(A block of data)
:::::

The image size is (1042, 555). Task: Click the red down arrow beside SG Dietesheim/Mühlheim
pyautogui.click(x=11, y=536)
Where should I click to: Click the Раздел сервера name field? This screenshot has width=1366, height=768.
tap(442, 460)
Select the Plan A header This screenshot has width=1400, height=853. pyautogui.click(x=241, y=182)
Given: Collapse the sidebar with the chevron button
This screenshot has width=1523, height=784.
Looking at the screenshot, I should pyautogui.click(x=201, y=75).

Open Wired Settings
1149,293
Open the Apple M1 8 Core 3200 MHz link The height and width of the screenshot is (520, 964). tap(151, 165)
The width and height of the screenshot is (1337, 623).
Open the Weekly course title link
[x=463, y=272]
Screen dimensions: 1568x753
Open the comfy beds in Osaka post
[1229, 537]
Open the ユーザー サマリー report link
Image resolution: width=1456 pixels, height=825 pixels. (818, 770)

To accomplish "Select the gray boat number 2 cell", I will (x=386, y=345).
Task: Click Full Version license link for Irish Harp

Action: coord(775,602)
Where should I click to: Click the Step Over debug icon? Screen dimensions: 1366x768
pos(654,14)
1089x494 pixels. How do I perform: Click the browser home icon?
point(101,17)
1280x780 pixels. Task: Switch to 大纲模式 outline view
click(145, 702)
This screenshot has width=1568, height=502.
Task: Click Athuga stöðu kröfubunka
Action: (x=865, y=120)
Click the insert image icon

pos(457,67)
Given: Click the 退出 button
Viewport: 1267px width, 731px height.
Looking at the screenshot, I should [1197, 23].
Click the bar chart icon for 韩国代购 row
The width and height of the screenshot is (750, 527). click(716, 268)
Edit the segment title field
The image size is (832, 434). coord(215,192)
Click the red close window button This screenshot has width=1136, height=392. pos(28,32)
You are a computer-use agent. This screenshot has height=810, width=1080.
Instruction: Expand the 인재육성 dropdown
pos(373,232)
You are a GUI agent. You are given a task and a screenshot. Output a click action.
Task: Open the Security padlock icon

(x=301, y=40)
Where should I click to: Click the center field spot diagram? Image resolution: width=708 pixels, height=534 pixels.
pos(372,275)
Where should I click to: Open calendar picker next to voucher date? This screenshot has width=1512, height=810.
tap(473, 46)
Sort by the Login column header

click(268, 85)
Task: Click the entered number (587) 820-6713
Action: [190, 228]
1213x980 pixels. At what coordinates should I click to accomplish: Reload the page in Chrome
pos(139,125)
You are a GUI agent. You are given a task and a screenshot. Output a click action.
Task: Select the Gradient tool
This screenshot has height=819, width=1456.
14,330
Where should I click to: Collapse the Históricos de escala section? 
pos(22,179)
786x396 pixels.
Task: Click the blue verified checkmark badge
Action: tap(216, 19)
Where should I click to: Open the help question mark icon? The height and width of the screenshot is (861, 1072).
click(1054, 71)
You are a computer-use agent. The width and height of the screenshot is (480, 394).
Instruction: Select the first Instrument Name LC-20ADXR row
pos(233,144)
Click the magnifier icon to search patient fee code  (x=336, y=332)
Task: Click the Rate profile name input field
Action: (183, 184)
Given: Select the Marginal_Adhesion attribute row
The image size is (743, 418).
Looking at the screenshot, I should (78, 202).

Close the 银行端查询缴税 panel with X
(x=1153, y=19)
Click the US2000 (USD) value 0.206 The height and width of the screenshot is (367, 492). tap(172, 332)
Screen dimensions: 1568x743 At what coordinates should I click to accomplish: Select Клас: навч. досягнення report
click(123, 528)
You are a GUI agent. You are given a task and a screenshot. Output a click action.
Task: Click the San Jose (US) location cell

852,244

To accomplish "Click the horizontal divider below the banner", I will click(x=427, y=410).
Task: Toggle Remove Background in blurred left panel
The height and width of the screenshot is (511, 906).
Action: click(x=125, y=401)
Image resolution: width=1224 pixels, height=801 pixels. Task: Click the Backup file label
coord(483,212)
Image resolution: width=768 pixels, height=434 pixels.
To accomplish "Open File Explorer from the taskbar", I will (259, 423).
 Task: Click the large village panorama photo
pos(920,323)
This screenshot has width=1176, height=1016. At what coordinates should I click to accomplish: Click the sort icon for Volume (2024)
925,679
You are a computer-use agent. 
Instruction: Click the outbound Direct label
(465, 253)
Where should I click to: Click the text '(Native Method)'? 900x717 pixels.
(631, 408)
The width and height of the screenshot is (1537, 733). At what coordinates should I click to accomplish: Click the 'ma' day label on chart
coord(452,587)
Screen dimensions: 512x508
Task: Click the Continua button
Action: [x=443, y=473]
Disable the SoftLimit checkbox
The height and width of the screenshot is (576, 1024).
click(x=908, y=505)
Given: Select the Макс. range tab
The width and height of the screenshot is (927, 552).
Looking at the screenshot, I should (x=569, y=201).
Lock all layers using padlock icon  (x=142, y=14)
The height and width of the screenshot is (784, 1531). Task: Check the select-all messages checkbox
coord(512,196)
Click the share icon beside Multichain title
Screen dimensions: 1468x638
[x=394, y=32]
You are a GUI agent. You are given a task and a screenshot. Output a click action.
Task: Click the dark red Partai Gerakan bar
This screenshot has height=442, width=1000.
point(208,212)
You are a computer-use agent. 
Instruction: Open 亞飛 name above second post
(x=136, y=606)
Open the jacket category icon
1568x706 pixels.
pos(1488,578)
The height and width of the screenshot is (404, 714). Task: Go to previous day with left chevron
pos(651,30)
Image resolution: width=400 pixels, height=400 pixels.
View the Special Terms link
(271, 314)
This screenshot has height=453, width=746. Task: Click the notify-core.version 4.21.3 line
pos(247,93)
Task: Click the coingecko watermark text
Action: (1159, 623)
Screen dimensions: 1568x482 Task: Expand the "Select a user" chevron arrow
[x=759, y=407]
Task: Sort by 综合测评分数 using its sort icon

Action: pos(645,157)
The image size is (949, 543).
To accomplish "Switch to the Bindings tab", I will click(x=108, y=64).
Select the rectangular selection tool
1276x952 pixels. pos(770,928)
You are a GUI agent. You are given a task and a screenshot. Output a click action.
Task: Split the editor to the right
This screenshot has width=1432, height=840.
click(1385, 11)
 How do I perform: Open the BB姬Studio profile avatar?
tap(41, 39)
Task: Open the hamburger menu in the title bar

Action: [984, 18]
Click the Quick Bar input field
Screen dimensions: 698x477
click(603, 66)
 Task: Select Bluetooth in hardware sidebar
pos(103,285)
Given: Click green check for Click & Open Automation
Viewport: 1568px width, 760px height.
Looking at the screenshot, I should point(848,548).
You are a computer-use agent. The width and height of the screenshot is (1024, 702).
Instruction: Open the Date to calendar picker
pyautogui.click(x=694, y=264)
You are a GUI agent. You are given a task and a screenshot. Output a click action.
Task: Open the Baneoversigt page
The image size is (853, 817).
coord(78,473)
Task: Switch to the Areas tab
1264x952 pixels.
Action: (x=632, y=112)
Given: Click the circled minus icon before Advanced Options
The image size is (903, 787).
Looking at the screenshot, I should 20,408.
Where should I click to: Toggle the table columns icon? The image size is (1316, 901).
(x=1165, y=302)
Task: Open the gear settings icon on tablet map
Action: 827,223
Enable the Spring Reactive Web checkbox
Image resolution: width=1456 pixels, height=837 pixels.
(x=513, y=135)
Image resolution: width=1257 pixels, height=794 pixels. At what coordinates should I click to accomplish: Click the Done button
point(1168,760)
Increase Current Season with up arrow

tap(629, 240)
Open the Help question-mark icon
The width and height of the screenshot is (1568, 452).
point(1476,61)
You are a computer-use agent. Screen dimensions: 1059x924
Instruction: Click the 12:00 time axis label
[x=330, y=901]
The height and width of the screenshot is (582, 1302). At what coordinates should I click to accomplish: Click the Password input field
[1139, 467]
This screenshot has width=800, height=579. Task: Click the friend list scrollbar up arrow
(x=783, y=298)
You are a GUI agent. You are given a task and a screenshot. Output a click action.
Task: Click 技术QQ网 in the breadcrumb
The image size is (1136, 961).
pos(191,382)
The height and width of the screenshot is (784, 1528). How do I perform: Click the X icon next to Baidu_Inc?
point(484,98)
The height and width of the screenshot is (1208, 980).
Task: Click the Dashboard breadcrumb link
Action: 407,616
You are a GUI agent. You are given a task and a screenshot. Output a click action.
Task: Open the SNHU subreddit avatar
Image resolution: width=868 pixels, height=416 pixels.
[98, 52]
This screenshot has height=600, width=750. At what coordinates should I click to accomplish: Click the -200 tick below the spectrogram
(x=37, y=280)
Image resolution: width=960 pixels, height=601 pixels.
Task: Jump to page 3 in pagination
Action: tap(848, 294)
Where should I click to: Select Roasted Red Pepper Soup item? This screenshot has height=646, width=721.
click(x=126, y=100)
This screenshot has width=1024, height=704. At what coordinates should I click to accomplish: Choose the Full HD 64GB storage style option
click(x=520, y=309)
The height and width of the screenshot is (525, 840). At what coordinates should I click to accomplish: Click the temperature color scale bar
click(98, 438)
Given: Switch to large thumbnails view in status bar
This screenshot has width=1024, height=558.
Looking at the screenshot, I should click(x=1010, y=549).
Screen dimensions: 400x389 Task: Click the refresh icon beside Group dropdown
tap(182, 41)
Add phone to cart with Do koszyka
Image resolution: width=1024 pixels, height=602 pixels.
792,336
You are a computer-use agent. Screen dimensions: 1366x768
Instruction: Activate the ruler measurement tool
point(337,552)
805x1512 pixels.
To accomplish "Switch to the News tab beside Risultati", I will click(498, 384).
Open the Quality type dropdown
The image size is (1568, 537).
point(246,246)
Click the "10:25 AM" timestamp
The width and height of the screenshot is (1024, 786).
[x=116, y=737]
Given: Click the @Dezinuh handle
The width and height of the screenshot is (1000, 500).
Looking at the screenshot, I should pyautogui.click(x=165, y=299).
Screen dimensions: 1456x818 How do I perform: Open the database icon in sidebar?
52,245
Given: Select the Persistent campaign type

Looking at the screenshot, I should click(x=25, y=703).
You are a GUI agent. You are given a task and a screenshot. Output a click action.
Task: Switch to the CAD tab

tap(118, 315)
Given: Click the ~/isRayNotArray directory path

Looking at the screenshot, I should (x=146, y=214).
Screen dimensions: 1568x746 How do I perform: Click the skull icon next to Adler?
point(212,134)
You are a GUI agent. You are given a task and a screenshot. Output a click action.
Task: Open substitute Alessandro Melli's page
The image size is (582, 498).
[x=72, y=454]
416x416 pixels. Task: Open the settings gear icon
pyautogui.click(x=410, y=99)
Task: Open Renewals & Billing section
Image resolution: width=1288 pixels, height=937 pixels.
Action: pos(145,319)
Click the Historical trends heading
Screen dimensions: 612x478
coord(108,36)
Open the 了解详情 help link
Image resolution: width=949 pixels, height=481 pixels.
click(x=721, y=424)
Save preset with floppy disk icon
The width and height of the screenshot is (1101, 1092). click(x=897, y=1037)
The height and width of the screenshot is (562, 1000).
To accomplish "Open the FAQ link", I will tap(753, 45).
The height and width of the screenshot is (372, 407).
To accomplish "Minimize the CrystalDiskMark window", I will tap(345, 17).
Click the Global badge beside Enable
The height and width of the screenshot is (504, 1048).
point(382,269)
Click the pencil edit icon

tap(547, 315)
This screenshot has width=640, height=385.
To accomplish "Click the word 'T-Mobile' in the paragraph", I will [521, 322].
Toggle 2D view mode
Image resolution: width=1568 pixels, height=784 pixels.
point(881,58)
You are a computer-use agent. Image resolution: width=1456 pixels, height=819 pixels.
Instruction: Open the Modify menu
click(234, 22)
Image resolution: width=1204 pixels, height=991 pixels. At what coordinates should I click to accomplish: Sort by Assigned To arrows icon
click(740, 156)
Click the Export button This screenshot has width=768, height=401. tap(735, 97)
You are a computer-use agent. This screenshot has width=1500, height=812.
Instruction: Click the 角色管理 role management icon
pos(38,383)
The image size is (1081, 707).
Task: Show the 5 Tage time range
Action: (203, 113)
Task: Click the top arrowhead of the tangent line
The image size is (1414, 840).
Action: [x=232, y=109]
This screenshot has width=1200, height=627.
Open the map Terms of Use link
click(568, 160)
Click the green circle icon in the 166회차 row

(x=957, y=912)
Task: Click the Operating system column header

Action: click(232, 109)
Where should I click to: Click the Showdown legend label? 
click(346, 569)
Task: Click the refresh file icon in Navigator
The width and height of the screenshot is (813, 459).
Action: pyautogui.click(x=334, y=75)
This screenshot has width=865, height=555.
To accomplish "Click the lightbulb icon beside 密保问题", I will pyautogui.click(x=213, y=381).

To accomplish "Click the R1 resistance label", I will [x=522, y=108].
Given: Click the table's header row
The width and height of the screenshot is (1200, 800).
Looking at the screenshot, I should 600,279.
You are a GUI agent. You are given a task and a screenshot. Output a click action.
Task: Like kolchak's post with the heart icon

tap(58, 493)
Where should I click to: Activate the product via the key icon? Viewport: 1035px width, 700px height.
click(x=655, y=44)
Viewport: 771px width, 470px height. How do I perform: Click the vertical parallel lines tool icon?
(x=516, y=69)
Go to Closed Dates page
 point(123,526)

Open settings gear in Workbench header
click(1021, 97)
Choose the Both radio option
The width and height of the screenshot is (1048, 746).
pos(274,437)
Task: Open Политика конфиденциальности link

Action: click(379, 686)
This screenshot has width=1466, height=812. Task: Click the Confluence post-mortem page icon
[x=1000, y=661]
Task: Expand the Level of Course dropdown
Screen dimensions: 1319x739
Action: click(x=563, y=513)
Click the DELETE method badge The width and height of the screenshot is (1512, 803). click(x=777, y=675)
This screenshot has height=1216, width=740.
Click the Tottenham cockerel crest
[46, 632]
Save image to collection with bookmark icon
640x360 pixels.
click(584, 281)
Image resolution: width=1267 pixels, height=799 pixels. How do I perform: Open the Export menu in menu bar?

:::::

* _TASK BRIEF_
Rewrite the lines from the beginning of the records through the line containing "tap(442, 460)", changing "down arrow" to "up arrow" and keeping everything else the same.

* _EXPECTED ANSWER_
The image size is (1042, 555). Task: Click the red up arrow beside SG Dietesheim/Mühlheim
pyautogui.click(x=11, y=536)
Where should I click to: Click the Раздел сервера name field? This screenshot has width=1366, height=768.
tap(442, 460)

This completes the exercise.